*List of tasks:*
a: Can you summarize the comment thread in three sentences?
b: Could you restate the comment thread word for word, beginning at the words "Anyway, it always" and stopping after "it as business."?
c: Can you take the comment thread further from where it stops?

*Source document:*

As someone said, "Stuff goes on until it doesn't." Still waiting for that "doesn't".

What are we 4? 5? days into this mess and, as bad as they are, MSM and "journalists" are using terms like "no evidence", "falsehood" , and "not the facts"? And hopefully tiptoeing up on "lies" and "lying".

Unknown said...

Praying over their waffles kinda says it all

dinthebeast said...

Alternative facts indeed.

-Doug in Oakland

trgahan said...

Funny thing she should mention railroads and coal....aside for the job losses being one of automation and NOT regulation ....during the recent "coal boom" brought on by the W administration's energy policy the railroads worked the coal industry to jack their profits.

See, the shipping agreements basically stated IF the rail road had cars and line available for shipping then the mine had to provide the coal or pay "non-delivery" fees. So 2004-2010 railroads expanded their sidings and bough extra cars to force the mine to either shovel coal regardless of market demand or pay for the "idle cars."

The fall out of the economic crash brought this house of cards down, hard...and left mines and power plants with enormous stockpiles of mined coal with nowhere to go (U.S. domestic coal use peaked in 2005) most of which is now burning (yes a pile of coal can light itself on fire).

Anyway, it always flabbergasts me that people who want to make a living off this stuff don't spend even 10 minutes a day understanding it as business.


Unknown said...

I do hope the Ikes family and children rely on the ACA for their health needs. And when the most basic needs of life are ripped out from under them and they cannot afford the "Oh, so much better Republican plan", I would like them to go back to "60 Minutes", some with oxygen tubes in their noses, and expand on their theory of "dependence and handouts" on the Feds, you lazy bums you.

*Stored data entries:*
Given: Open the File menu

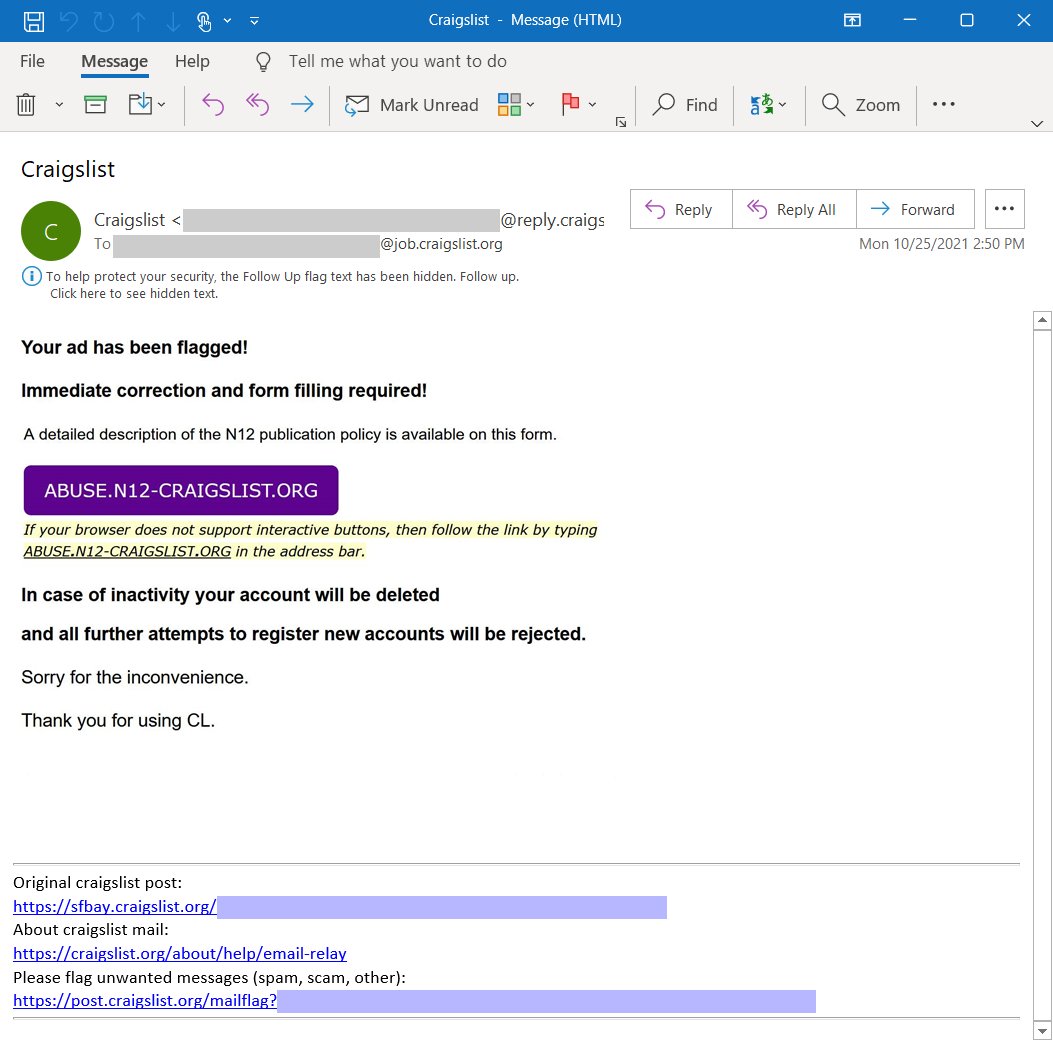Looking at the screenshot, I should tap(31, 61).

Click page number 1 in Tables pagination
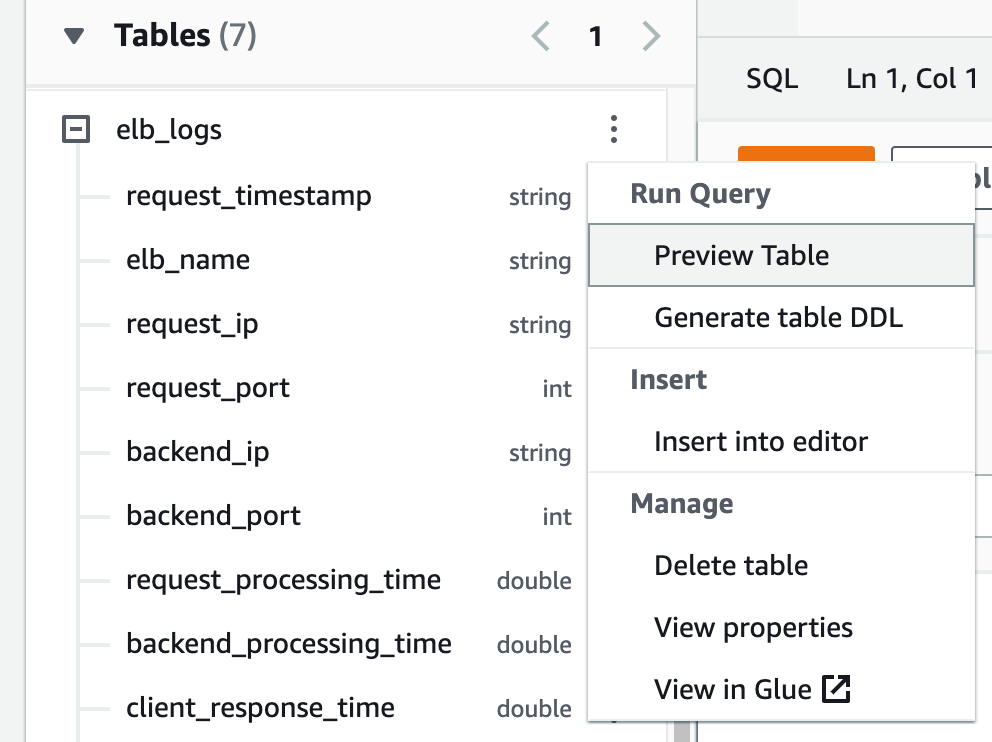click(x=595, y=37)
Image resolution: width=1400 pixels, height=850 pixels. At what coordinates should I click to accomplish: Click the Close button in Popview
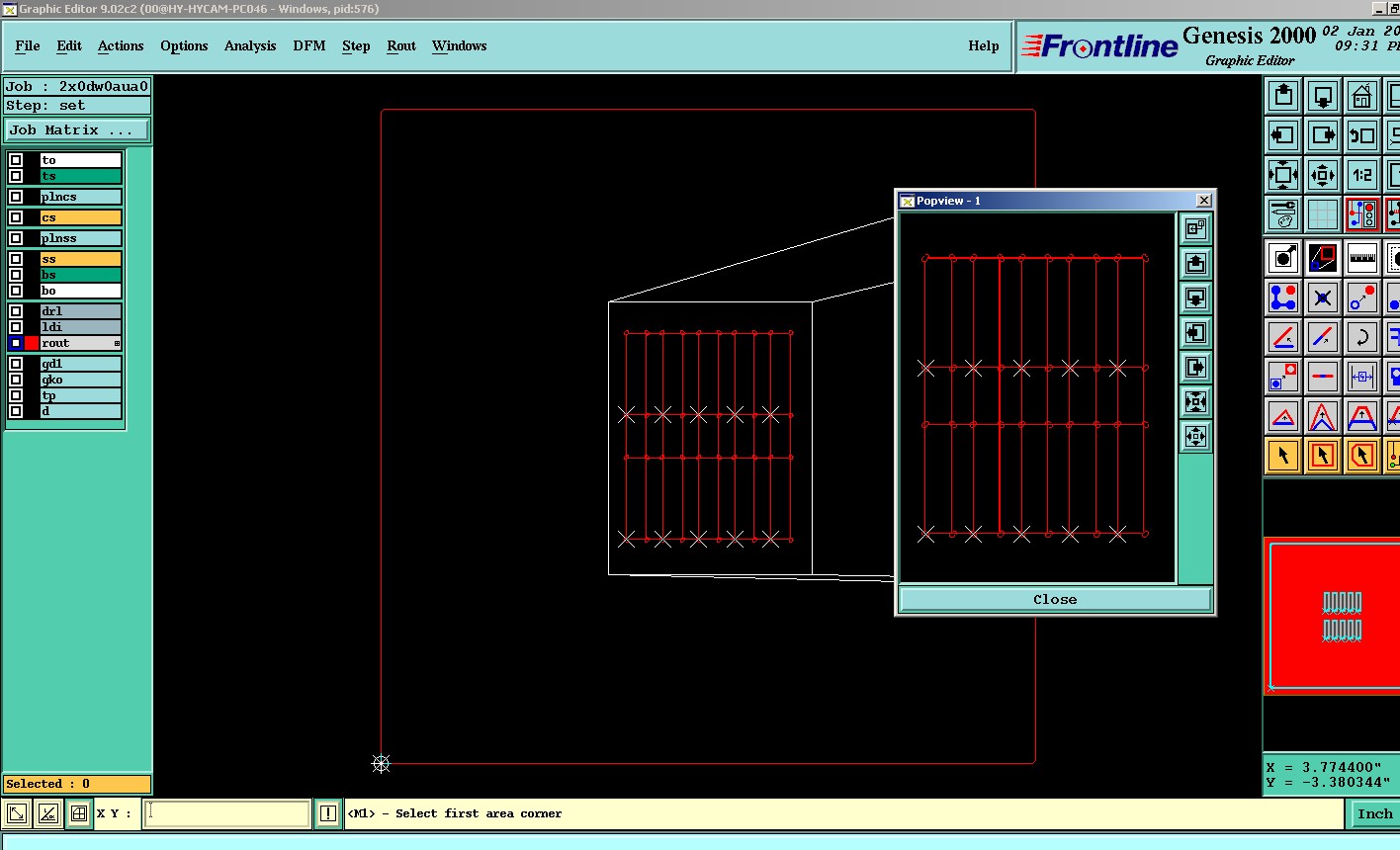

*Results:*
a: One commenter notes that, a few days into the situation, media outlets are using terms like "no evidence," "falsehood," and "not the facts." Another explains that during the 2004–2010 coal boom, shipping agreements let railroads make mines either ship coal regardless of demand or pay fees for idle cars, and that the economic crash left mines and power plants with huge stockpiles of unused coal. A third hopes the Ikes family relies on the ACA, so that if they cannot afford the Republican plan they would go back to "60 Minutes" and expand on their theory of "dependence and handouts."

b:
Anyway, it always flabbergasts me that people who want to make a living off this stuff don't spend even 10 minutes a day understanding it as business.

c:
That Mitch McConnell comes from a state with one of the most successful implementations of Obamacare (Thanks to the previous Democratic governor) just warms the cockles of my heart. Could the love of Obamacare in his state do him in? Could Obamacare be his Waterloo? Oh, would that it were.

Jimbo said...

trgahan: Not to mention the mountains of toxic coal ash that have to be stored until they break out of their confinements and pollute miles and miles of drinking water and fisheries downstream. Utilities would much rather use natural gas and renewables. The market has already determined that coal is on the way out.

trgahan said...

I'd also like to see if I am the only one noticing that America's response to the current drug problem the Ikes acknowledge in their rural white community isn't the same as America's response to the Crack Epidemic in the 1980's and 1990's?

I mean, if knock and block, search and seizure law suspensions (before Greenwald cared), militarized police, three strike rules, and mandatory minimums worked in inner city America, why not rural Kentucky today?

I wonder what is the difference between our Government's approach between the two?

Miskatonic said...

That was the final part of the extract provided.